Rencontre avec David Roussier, directeur général de la distillerie Armorik (ou distillerie Warenghem, du nom de son fondateur). Le leader actuel du whisky français a collaboré avec la Maison Benjamin Kuentz à la création de son troisième whisky Le Guip.
Maison Benjamin Kuentz : Pour commencer, quelques mots sur la distillerie Armorik que vous dirigez ?
David Roussier : C’est une distillerie familiale qui a plus de cent ans. Elle opérait plutôt dans les liqueurs de fruits et de plantes à l’origine. Nous avons commencé à faire des whiskies à la distillerie dans les années 80 pour nous diversifier un peu. Nous avions déjà ouvert notre distillerie au chouchen dont nous produisons toujours la marque la plus vendue en France aujourd’hui. Puis, naturellement, le whisky s’est imposé dans nos autres choix de diversification car après tout la France est un marché important pour ce spiritueux. Et quelle région plus que la Bretagne est légitime pour travailler ce spiritueux qui est la chasse gardée de nos grands-cousins celtes ? Nous avons démarré avec un blend comme le voulait la tendance de l’époque puis lancé, en 1998, un Single Malt, l’Armorik, qui est aussi l’autre nom de notre distillerie.
Maison Benjamin Kuentz : Pouvez-vous nous raconter votre rencontre avec la Maison Benjamin Kuentz ?
David Roussier : Benjamin Kuentz est venu me parler de son projet de whisky français.
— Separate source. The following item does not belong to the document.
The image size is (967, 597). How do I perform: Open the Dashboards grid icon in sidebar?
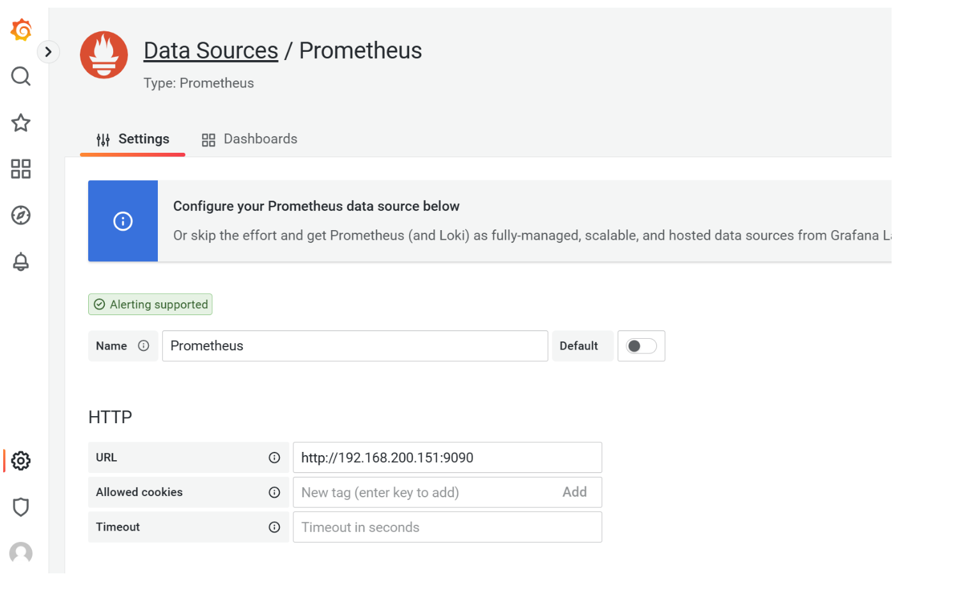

A l’évidence, il y a entre nous une proximité générationnelle mais plus que ça. On a la même vision du métier et du business. Et puis l’attachement de Benjamin pour la Bretagne et les envies qu’il poursuit autour de ce terroir m’ont évidemment bien plu. Nous avons tous été sensibles à son désir de faire un whisky avec sincérité, je veux dire qu’il manifeste un vrai intérêt pour le produit, et puis il a cette volonté d’innover qui est très revigorante.
Maison Benjamin Kuentz : Et la collaboration autour du Whisky Le Guip ?
David Roussier : Pour tout vous avouer, ce projet était un peu tendu compte tenu de l’état de nos stocks (nous, les distilleries, sommes tributaires de ce qui se trouve dans nos chais). Mais le projet de la Maison Benjamin Kuentz nous plaisait, donc on a libéré un peu de réserve. La sélection fut ardue car nous avons plutôt l’habitude de créer des whiskies ronds et fruités. Benjamin Kuentz voulait, pour Le Guip, un esprit plutôt sec et charpenté. C’est en fait un whisky du Finistère qu’il avait en tête, celui de la Lande et de terres plus arides quand nous produisons plutôt des whiskies des Côtes d’Armor, aux évocations plus riches de pommes, de granit rose et de fruits doux. Il y a vraiment plusieurs terroirs en Bretagne.
Maison Benjamin Kuentz : Qu’est-ce qu’un whisky breton en fait ?
David Roussier : L’idée d’origine nous importe beaucoup. Le fait de faire vieillir nos whiskies dans des fûts en bois de la région et l’influence du climat breton dans ce processus marquent très clairement le tempérament de nos whiskies. Aujourd’hui, il existe 5 ou 6 distilleries en Bretagne et notre travail est encadré par un cahier des charges strict qui permet de faire valoir véritablement une identité de whisky breton.
Maison Benjamin Kuentz : Et enfin, qu’est-ce qui, selon vous, caractérise le savoir-faire de la distillerie Armorik ?
David Roussier : Je crois qu’au-delà de cette identité bretonne, nous sommes très attachés au sein de la distillerie Armorik à l’intervention de l’humain à toutes les étapes de fabrication de nos whiskies. Et en cela je peux dire qu’on est à contre-courant de ce qui se pratique. Car la tendance est très clairement à l’automatisation. Je crois que c’est une des dimensions qui a retenu l’intérêt de la Maison Benjamin Kuentz.